By Stephanie Lanman
In today’s church, most Sunday school and nursery teachers are underappreciated.
Volunteering your Sunday morning away and watching someone’s snotty-nosed kid for an hour is hard work, and not many people realize this.
There is always Nursery Worker Appreciation Day, but I think that those who serve parents in the church deserve more credit than that.
When I was a child, I spoke like a child, thought like a child, and taught Sunday school like a child. When I was older, I was not much better.
I started helping with Sunday school when I was 13-years-old because my mom thought it would be “a good experience.”
My experience mostly consisted of staring out the door’s window, hoping the smokin’ hot, prepubescent Daniel Forrest would walk by. It was hard work.
The next year, I graduated to working in the nursery. Here, I was in charge of several babies at a time, which was rather stressful. I was horrified – what if Christian Brackett saw me changing this kid’s soiled diaper? Once I became so distracted, I forgot babies can’t sit up by themselves and I let a 2-month-old fall over and hit his head.
The new youth pastor was not pleased that his child had a head injury.
A few years later, I moved on to expounding upon the complexities of the Flood. It was hard to explain to children why all the bunnies and squirrels had to die. Of course, the ark would not be complete without characters from the television show My Little Pony: Friendship is Magic. I had a difficult time trying to convince the 4-year-old girls that Rainbow Dash, was in fact, not on the ark.
Magical ponies with wings obviously do not travel by boat.
I have witnessed children throwing themselves on the floor, vomiting into crayon boxes, and cutting their hair with safety scissors.

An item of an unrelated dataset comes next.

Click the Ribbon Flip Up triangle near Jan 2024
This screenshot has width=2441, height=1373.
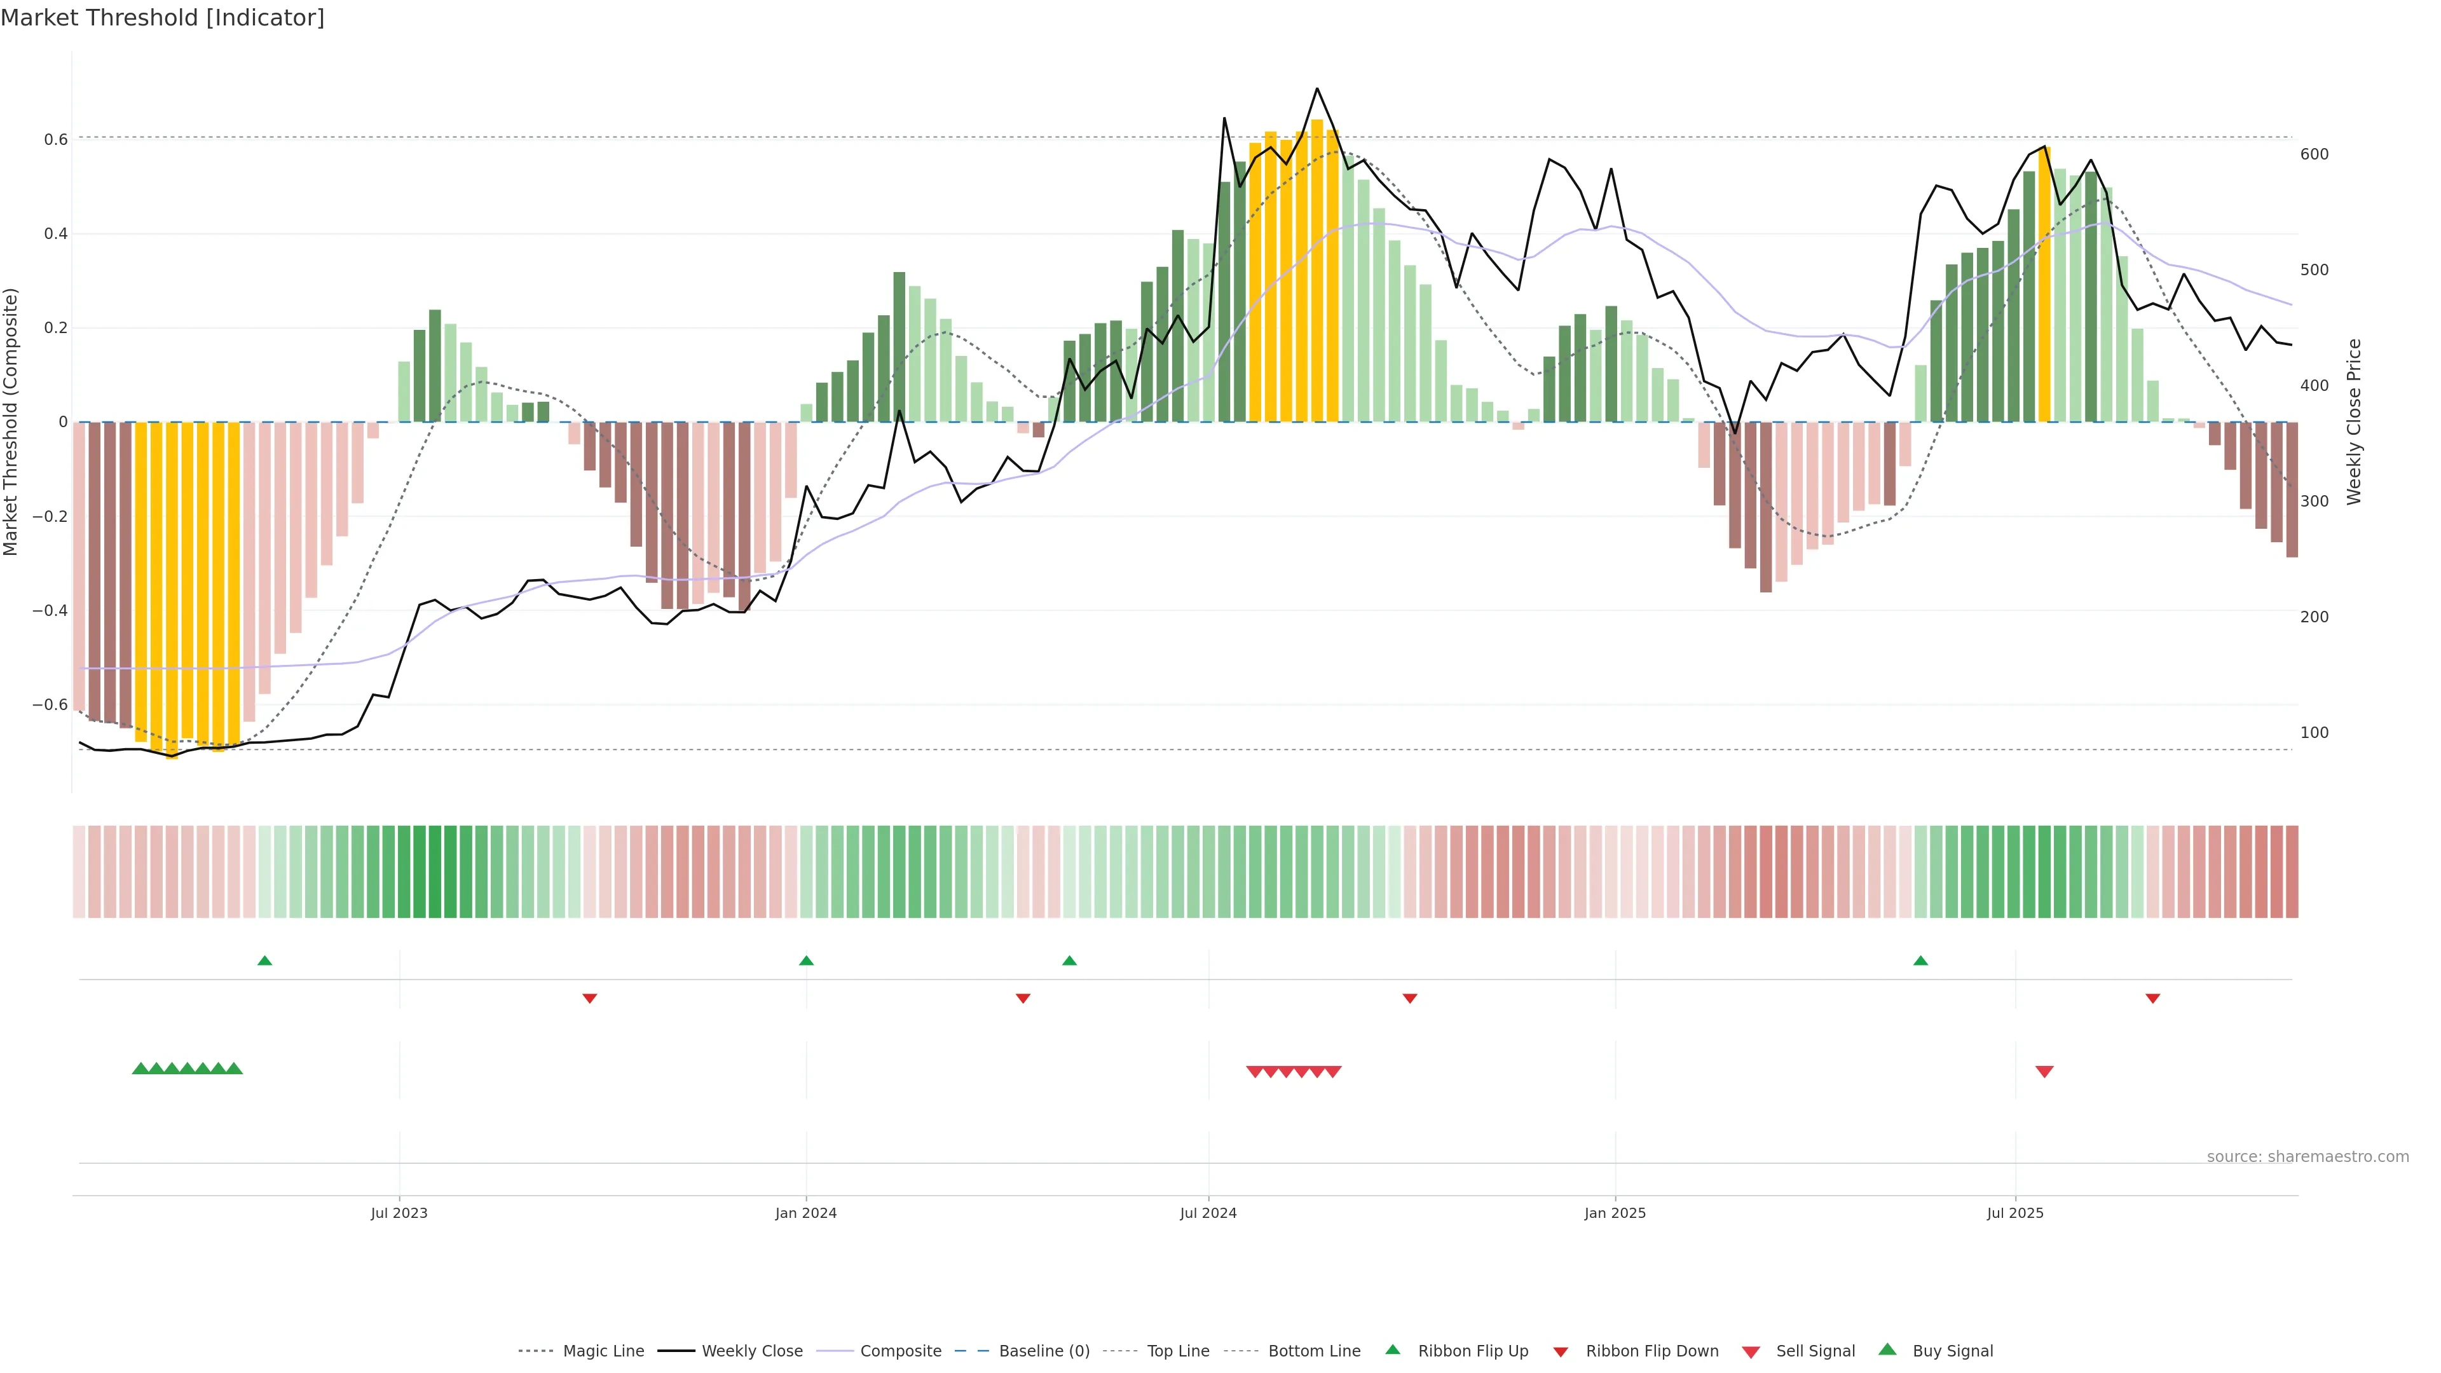point(805,961)
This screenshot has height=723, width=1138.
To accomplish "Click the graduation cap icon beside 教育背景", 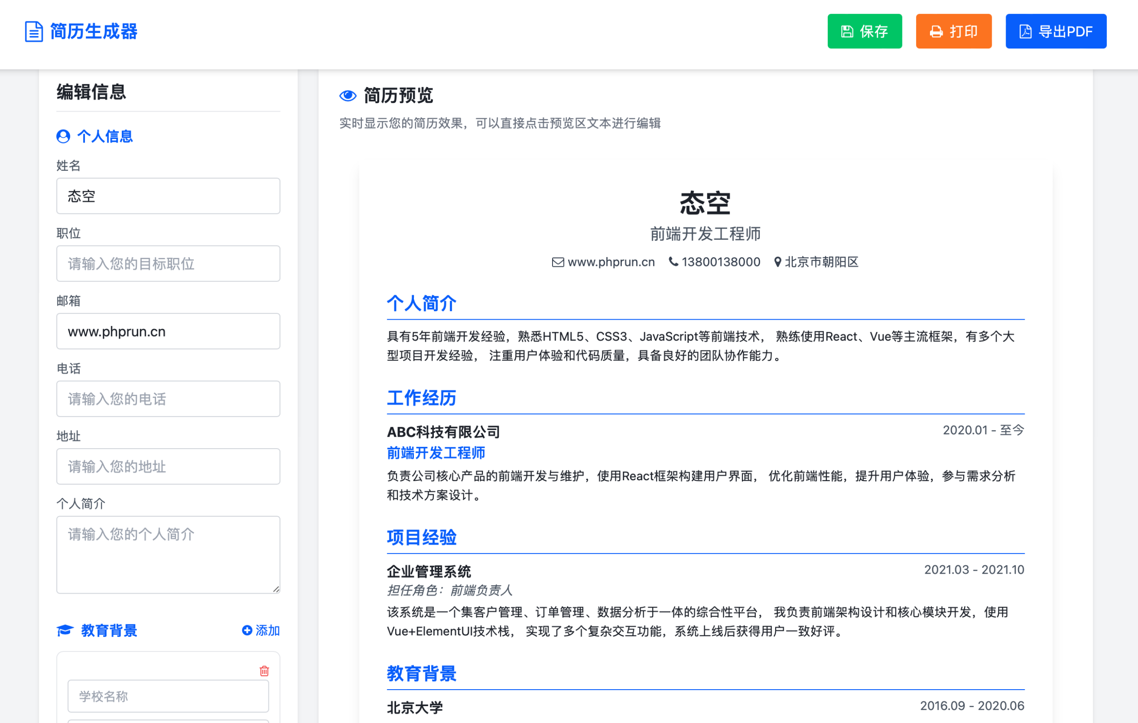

When a child misbehaves, it takes everything you have inside you to remember that it is not your child and they do not respond to sarcasm.
Not only that, but the stress of having to photocopy age-appropriate lesson plans and separate fights over coloring pages can take a lot out of a person.
I would recommend that churches encourage more of their congregation to get involved in their Sunday school programs so 10% of the people are not watching 90% of the babies. Alternatively, maybe churches should give nursery workers coffee vouchers; caffeine can dull the pain.
I don’t think that getting a rose on Nursery Worker Appreciation Day cuts it.
Eventually I moved on from my thankless task watching other people’s children and started working in the library.
None of the books talked back and no sixth grade boy laughed at me for changing a dirty diaper. All I had to deal with was older women in the church gossiping about how I would fail as a mother when I grew up.
Maybe a day will come when I will have the patience to deal with unruly children in the church, but it is not this day.